EXTRACT:
• • •

In fact, her grandfather served as executive director of the Virginia Commission of Game and Inland Fisheries. The Dick Cross Wildlife Management Area in Mecklenburg County—known nationally for hosting bird dog field trials—is named in his honor.
Hanlon, who now lives in Atlanta, worked in graphic design before turning to botanical art. An aquatic series, rendered in pen, earned her a solo show at Atlanta’s Spalding Nix Fine Art Gallery. “It felt so good to start drawing again,” she says. “I’d missed the process of making art with my hands.” Next, she tried colored pencils, drawing the butterflies, beetles, and plants of the Southeast. “I hadn’t picked up a colored pencil since seventh grade,” she says. “It just clicked.”

• • •

GIVEN PROBLEM 1:
In the profile of Hanlon, what field did she work in before turning to botanical art?
GIVEN PROBLEM 2:
Can you carry on the profile of Hanlon, picking up right after its last sentence?
The data that comes next is separate material and not part of the profile of Hanlon.

[Data entries]
• • •

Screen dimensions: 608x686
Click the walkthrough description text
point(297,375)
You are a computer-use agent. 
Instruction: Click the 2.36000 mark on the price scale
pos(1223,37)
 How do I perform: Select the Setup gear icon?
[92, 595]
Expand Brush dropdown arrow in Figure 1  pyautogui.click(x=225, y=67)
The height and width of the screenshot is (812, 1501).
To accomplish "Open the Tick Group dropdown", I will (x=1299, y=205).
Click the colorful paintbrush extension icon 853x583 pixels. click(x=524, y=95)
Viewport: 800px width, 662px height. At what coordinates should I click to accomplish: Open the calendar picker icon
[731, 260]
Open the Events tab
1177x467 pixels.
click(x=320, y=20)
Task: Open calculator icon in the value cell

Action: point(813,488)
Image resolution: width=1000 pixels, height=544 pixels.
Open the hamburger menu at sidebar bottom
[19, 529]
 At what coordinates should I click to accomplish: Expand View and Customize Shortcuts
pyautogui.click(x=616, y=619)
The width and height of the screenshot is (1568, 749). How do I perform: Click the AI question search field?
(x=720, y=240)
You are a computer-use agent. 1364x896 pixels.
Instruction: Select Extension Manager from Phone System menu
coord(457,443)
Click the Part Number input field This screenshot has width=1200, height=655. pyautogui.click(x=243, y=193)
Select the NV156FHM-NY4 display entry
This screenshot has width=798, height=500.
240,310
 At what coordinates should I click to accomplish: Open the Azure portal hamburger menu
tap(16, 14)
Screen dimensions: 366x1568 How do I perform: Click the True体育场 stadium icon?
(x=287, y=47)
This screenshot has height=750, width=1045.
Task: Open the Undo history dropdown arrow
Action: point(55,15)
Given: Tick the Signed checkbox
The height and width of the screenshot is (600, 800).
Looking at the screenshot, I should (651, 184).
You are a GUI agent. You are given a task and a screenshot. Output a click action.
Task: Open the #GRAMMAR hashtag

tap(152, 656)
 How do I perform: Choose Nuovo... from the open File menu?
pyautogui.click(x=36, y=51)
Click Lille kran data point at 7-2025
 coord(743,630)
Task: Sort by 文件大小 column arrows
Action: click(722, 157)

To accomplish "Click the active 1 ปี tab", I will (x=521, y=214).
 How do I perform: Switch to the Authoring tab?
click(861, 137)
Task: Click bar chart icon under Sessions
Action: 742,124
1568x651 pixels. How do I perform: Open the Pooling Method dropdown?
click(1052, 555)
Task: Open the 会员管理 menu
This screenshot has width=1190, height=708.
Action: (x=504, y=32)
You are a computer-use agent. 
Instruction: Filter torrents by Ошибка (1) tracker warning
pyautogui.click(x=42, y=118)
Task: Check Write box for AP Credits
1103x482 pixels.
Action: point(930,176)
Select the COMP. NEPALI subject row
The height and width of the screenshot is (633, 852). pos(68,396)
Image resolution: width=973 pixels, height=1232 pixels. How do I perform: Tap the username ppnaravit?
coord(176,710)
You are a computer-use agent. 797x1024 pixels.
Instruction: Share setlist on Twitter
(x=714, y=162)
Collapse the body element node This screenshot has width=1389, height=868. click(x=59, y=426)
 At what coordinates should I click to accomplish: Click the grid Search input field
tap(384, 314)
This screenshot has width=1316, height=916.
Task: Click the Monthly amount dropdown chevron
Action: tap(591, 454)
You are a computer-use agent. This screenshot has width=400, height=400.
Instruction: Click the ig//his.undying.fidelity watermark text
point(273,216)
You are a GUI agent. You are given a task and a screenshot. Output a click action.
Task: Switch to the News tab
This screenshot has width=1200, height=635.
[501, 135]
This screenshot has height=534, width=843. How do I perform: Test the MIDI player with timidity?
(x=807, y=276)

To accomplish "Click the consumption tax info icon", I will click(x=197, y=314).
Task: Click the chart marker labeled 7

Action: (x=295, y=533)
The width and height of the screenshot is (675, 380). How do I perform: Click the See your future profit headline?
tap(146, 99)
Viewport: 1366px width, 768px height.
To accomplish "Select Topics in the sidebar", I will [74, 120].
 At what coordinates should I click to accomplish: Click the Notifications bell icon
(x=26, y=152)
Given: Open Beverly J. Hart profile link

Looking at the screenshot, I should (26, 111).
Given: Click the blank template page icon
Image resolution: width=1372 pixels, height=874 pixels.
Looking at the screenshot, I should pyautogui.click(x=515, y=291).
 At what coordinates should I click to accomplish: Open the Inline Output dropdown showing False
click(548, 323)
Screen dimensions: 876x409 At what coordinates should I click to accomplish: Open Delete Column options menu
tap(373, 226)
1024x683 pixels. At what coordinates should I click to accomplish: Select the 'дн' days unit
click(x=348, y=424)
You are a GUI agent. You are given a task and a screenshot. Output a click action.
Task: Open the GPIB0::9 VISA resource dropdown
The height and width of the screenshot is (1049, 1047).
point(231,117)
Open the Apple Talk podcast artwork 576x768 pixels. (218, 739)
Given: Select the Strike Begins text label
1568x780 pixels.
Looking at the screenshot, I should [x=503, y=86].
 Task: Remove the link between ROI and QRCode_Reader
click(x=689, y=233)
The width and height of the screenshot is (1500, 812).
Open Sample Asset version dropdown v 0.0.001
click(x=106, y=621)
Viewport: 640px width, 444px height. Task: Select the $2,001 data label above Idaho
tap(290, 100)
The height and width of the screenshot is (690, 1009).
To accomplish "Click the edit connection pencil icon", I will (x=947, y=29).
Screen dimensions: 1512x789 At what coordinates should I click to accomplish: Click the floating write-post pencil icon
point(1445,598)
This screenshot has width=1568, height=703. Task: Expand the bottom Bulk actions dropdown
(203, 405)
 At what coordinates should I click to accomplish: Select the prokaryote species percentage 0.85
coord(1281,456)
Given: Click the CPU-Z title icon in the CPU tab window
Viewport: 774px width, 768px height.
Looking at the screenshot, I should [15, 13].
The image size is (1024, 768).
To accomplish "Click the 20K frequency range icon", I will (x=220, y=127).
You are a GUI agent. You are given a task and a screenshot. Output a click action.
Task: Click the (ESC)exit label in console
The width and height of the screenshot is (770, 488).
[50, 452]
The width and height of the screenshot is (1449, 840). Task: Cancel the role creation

• • •

FINAL ANSWER 1:
She worked in graphic design.

FINAL ANSWER 2:
A keen observer, Hanlon captures the natural world in exquisite detail. “I wanted to celebrate the species we’re so used to seeing, but in a new way,” she notes. Virginians will find her spectacular magnolias and colorful swallowtail butterflies familiar, while her fig renderings are faithful to the fig trees near her family’s summer cottage at Gloucester Point.
Like John J. Audubon and Charles Darwin, Hanlon often uses plant and insect specimens to get the details just right. “There’s nothing more fun than researching species to create a truly custom and personal piece for a client,” Hanlon says. In addition to private commissions, she’s currently at work on her next solo exhibit, coming this fall.